Obituary: Most Rev. Thomas J. Costello

Most Rev. Thomas J. Costello, retired Auxiliary Bishop of the Diocese of Syracuse, died on Friday, February 15, 2019, at the age of 89 years old. Bishop Costello served the people of the diocese as a Roman Catholic priest for nearly 65 years as well as serving as the auxiliary bishop for over 40 years.

A native of Camden, New York, Costello was the son of James and Ethel (Dupont) Costello. As an only child, he shared his vocation to the priesthood with his parents. His father’s response was, “If that is what you want to do, be a good one.” That was his father’s blessing and he lived up to that charge his entire life.
He graduated from St. Aloysius Academy in Rome, New York before continuing his studies at Niagara University, St. Bernard’s Seminary in Rochester, Theological College in Washington, DC and Catholic University of America, School of Canon Law, in Washington, DC.  
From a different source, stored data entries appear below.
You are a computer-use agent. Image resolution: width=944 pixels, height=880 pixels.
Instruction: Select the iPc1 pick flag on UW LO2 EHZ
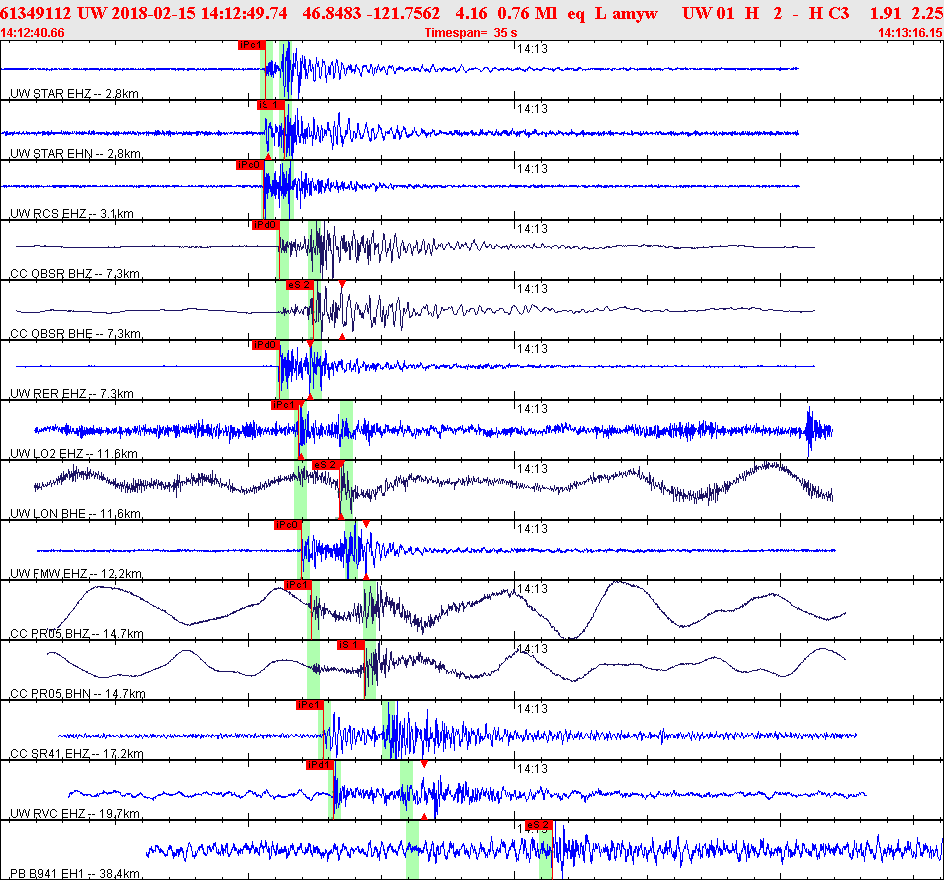pyautogui.click(x=287, y=405)
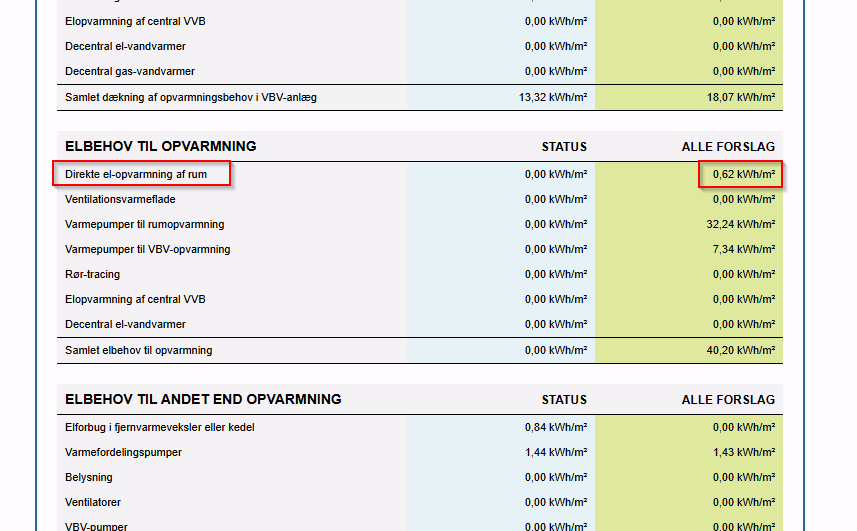Image resolution: width=857 pixels, height=531 pixels.
Task: Select the 'Rør-tracing' row label
Action: tap(92, 274)
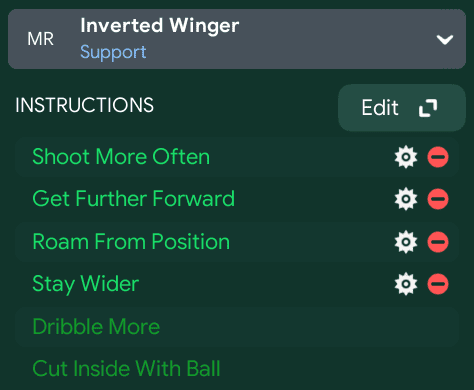This screenshot has height=390, width=474.
Task: Expand the Inverted Winger role dropdown chevron
Action: (x=445, y=40)
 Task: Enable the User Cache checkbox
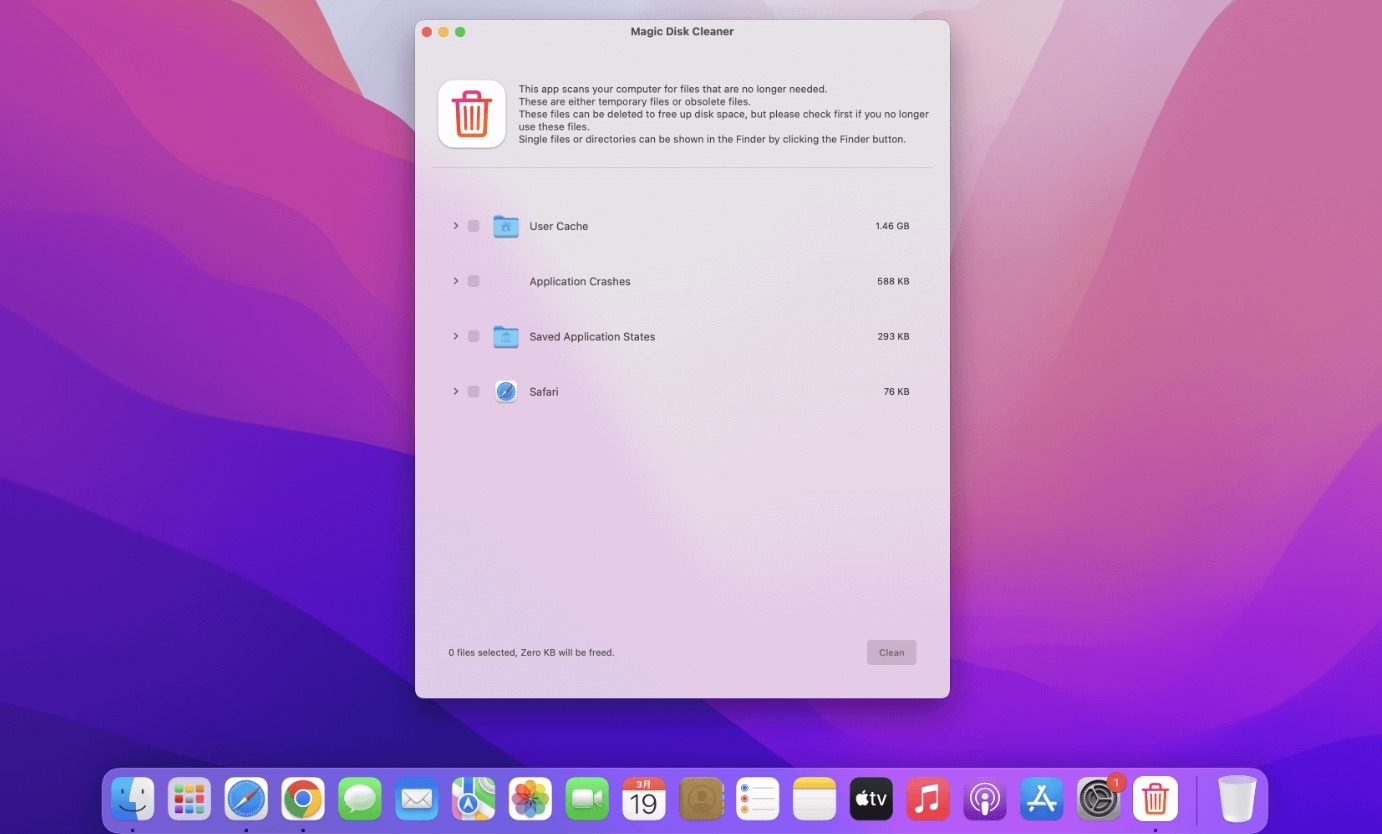(474, 226)
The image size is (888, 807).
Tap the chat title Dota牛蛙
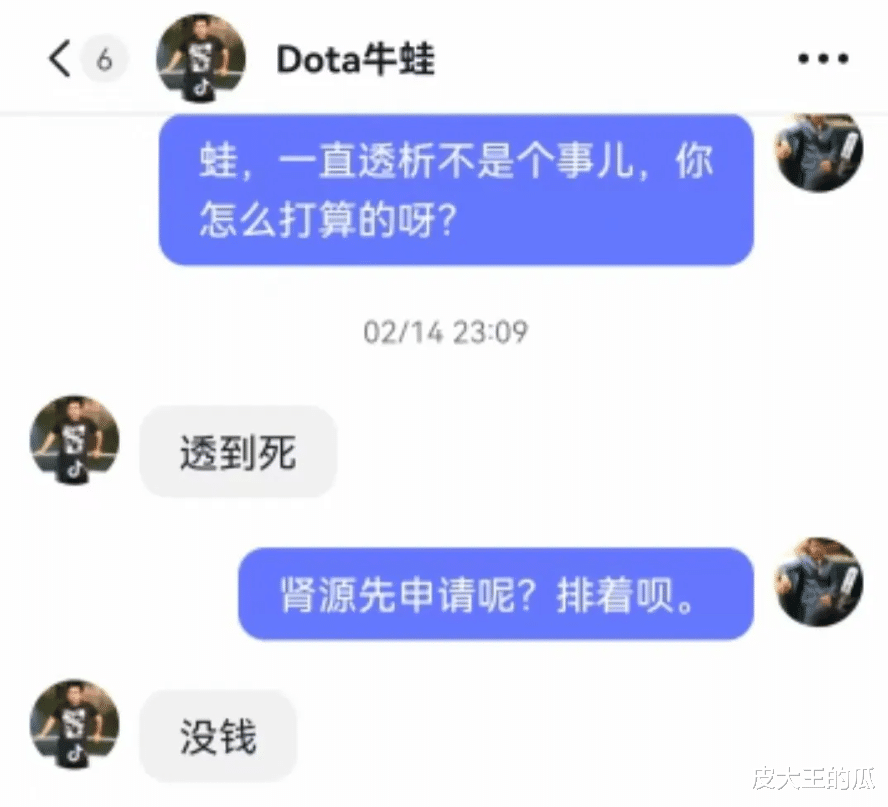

He was ordained a priest on June 5, 1954, at the Cathedral of the Immaculate Conception by Most Rev. Walter A. Foery, D.D. He was appointed an assistant pastor of Our Lady of Lourdes in Syracuse where he served from 1954-1959. He served as a secretary in the Diocesan Tribunal for one year before being named superintendent of Catholic Schools from 1960-1975. In 1975, he was named pastor of Our Lady of Lourdes in Syracuse where he served until 1978. He was named vicar general of the diocese in 1978 and served in that role until 2009.

Costello received many papal honors, including being named a papal chamberlain with a title of monsignor in 1965, elevated to honorary prelate in 1971 and Titular Bishop of Perdices and Auxiliary Bishop of Syracuse in 1978. He was appointed by Pope Paul VI and ordained auxiliary bishop on March 13, 1978 at the Cathedral of the Immaculate Conception in Syracuse, choosing his Episcopal motto to be “As One Who Serves.”

Bishop Costello served on many boards in the community and across the country, including Jubilee Homes, Le Moyne College, the then Syracuse Interreligious Council, WCNY, Loretto and more. He was very active on the national scene, belonging to many committees of the United States Conference of Catholic Bishops, including time as chairman of the Communications Committee. 

Bishop Costello’s legacy will most notably be being a man of deep faith and a man of the people. He had no tolerance for any injustice. He was in the forefront of speaking against racism, poverty, inequality, violence and more. He marched in Selma, Alabama, with Dr. Martin Luther King, fought for employee rights, spoke against the death penalty, promoted the respect and dignity of all life, encouraged interfaith dialogue and equality for all. He very much believed that we are called to be peacemakers and he strived to live his life emulating that belief.

Bishop Costello will also be remembered for being a passionate preacher with a booming voice and being the man to get things done in the diocese and the greater community. He was a scholar who was consistently approachable to all.

Bishop Costello submitted his resignation as auxiliary bishop on his 75th birthday in 2004 and remained vicar general until 2009. In his retirement, he continued to serve the people of the diocese, confirming young people, offering spiritual direction and always taking a call from people in their time of need. He was a man who loved rooting for the Orange, both women and men. But most of all, Bishop Thomas Costello was a man who lived his faith each and every day, celebrated being a child of God and lived out every word of his motto, “As One Who Serves.”

He is survived by cousins, Sister Ruth Cecilia Dowd, CSJ, Sister Helene Daniel Courtney, CSJ, Sister Celine John Courtney, CSJ and Anne and John Scott of Texas; as well as very close friends whose company he thoroughly enjoyed. 

The Diocese of Syracuse is grateful for the tremendous care of Bishop Costello by St. Joseph’s Hospital, Loretto and Francis House.  
Reception of the body will take place on Thursday, February 21 at 4 p.m. in The Cathedral of the Immaculate Conception in Syracuse.
Visitation will be from 4 to 7 p.m. at which time the vigil service will take place.

A Mass of Christian Burial will be celebrated at 11 a.m. on Friday, February 22 at the Cathedral of the Immaculate Conception. Burial will follow at St. Peter’s Catholic Cemetery in Rome, New York.

Contributions in his name can be made to the Light a Child’s Future Fund, which provides tuition aid to Catholic school students in the diocese.